Thursday, February 9, 2017

Hidden Figures by Margot Lee Shetterly




by




Often before I go see a movie I find that enjoying the book provides the back ground I require to really enjoy the movie.  Since my next girls day out with a friend is lunch and a matinee and we hope that the movie Hidden Figures is still around by then,  I decided that it would be a great book to listen to on audio at this time.  Besides it is black history month so a good fit for that reason too.   For that matter it will fit with next months Women's History Month too.  In fact this is a great book for any time of year.  I would recommend that one read it rather than listen to it.
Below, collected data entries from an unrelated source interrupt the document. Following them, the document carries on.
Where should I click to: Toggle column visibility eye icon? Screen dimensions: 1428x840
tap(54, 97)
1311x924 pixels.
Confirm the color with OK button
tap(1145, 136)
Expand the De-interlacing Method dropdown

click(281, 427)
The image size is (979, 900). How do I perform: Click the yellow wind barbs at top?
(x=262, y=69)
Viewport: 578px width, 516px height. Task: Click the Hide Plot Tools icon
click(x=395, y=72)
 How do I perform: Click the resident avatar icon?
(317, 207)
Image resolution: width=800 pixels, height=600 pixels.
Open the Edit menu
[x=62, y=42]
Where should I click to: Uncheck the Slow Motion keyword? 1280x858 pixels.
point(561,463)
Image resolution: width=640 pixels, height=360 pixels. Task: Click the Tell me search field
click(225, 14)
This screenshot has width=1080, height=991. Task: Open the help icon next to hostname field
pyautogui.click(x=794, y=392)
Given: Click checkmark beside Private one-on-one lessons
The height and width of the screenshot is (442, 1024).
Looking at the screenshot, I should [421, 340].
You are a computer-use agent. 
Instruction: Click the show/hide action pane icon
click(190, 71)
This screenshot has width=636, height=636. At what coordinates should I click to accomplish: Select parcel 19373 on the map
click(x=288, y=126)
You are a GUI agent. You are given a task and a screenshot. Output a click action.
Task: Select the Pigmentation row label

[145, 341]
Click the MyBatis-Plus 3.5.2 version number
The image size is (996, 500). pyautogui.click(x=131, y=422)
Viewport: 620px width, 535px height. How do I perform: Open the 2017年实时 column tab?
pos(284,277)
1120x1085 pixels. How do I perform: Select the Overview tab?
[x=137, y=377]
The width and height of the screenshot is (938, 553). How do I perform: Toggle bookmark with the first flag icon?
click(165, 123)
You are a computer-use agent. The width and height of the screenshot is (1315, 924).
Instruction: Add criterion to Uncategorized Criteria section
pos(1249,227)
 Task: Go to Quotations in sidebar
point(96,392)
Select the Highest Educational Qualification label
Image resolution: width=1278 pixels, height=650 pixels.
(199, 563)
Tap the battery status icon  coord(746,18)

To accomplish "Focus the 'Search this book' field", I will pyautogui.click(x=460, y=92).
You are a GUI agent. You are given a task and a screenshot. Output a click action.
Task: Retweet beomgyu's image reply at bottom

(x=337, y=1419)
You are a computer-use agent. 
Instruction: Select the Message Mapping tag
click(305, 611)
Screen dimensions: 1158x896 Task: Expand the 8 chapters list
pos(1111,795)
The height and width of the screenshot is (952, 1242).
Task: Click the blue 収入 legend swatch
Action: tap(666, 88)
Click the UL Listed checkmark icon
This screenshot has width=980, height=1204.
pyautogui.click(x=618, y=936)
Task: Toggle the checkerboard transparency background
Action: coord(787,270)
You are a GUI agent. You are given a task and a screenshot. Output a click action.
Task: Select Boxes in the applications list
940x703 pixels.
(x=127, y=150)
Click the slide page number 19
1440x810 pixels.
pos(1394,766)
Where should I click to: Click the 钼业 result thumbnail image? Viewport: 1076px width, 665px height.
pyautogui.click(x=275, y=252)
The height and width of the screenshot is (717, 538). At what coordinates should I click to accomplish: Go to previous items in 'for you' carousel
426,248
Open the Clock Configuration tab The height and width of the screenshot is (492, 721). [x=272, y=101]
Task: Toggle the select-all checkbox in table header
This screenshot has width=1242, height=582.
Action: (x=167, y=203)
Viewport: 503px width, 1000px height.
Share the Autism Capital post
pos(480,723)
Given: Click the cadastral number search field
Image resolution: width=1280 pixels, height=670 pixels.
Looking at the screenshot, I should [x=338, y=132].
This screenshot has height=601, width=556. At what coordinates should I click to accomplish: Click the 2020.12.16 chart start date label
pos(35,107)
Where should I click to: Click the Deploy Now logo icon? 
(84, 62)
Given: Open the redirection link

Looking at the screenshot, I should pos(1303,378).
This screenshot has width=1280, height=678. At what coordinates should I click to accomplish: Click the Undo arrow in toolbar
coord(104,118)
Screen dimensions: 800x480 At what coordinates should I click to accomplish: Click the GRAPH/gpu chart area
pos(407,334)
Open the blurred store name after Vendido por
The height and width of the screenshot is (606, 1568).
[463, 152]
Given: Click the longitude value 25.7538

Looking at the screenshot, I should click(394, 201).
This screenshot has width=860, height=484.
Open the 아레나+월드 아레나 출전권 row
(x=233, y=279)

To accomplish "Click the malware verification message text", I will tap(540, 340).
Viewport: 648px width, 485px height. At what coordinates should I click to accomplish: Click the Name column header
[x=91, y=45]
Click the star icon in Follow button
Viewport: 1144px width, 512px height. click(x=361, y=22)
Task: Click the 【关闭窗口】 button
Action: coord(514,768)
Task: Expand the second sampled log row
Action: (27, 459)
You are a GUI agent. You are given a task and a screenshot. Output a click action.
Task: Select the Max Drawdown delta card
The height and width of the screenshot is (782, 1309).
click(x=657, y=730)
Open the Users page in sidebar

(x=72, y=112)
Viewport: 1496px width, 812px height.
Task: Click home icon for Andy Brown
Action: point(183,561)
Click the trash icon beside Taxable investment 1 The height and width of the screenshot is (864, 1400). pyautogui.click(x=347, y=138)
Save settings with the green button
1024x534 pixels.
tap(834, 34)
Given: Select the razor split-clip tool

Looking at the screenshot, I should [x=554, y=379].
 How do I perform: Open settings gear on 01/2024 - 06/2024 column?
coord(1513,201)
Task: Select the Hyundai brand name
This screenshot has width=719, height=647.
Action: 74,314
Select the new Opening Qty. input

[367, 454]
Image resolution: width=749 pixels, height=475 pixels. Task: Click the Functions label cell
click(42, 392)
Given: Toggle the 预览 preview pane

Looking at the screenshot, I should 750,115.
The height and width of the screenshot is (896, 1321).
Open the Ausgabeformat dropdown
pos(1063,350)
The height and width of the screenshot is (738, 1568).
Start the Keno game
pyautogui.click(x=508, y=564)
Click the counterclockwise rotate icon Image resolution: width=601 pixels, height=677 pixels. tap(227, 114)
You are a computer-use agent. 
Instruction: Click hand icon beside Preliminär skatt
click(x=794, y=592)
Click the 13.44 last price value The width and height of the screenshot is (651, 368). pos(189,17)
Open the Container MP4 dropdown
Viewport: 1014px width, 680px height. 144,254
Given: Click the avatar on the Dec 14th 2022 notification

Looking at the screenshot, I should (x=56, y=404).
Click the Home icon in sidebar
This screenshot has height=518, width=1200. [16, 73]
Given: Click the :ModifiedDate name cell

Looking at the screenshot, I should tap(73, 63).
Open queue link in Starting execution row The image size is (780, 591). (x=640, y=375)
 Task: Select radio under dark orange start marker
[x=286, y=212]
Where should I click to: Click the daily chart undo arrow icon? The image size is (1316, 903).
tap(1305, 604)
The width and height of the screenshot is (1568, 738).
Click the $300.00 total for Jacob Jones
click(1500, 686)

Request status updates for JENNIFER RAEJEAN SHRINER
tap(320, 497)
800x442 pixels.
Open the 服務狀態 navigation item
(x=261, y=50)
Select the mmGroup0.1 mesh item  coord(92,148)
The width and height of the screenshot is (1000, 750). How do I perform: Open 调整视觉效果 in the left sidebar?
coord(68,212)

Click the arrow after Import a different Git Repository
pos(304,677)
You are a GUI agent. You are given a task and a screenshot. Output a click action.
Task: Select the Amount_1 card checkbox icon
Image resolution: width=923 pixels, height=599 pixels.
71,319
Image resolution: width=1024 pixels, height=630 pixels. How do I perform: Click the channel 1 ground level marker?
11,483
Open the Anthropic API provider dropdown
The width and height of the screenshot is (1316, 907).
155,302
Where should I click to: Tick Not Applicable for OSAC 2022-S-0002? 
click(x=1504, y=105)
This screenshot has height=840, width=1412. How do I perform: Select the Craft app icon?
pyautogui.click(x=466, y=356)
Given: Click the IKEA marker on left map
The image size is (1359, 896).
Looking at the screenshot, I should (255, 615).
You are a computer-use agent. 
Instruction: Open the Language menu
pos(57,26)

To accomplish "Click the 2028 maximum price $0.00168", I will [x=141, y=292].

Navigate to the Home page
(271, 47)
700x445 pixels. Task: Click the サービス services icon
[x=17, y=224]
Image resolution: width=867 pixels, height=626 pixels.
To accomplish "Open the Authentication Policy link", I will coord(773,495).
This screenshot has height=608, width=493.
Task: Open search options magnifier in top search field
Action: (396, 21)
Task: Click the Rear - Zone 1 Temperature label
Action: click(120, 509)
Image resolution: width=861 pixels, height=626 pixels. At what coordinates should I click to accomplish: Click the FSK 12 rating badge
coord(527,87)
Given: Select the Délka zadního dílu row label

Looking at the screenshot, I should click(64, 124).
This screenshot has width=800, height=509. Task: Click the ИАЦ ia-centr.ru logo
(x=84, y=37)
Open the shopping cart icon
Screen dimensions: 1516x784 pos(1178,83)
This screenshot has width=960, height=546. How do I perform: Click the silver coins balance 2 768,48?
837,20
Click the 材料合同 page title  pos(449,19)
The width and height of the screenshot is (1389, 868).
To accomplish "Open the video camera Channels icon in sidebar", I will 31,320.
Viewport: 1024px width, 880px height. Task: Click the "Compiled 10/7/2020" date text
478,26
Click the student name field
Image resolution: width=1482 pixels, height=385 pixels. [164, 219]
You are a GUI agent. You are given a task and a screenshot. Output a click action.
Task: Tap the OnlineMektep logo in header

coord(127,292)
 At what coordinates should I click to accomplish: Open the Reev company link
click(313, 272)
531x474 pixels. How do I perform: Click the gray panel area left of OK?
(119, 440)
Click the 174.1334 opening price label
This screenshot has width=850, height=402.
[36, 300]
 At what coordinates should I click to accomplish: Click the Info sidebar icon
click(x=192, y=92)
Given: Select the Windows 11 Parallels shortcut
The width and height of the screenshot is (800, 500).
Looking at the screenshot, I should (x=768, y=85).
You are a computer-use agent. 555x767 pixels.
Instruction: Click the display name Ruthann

Only because there is so much information in it that it is the type of book that lends itself to re-reading a paragraph or page occasionally in order to digest it all.  Never the less,  I got a lot out of listening to it and highly recommend people enjoy it however they can.  Margot Lee Shetterly has done a marvelous job of researching and presenting the material.  She follows the lives of several black women,  starting during the WWII era and ending in the 1970s, who were mathematicians in the United States government.  First working to develop advanced air craft and later working in the space program, these women were instrumental to the scientific progress of our nation.  Hidden Figures is an important book and one that cries out to be enjoyed by all Americans.  Please click on the author's name and book title above to follow the links to more information and enjoy the video that follows.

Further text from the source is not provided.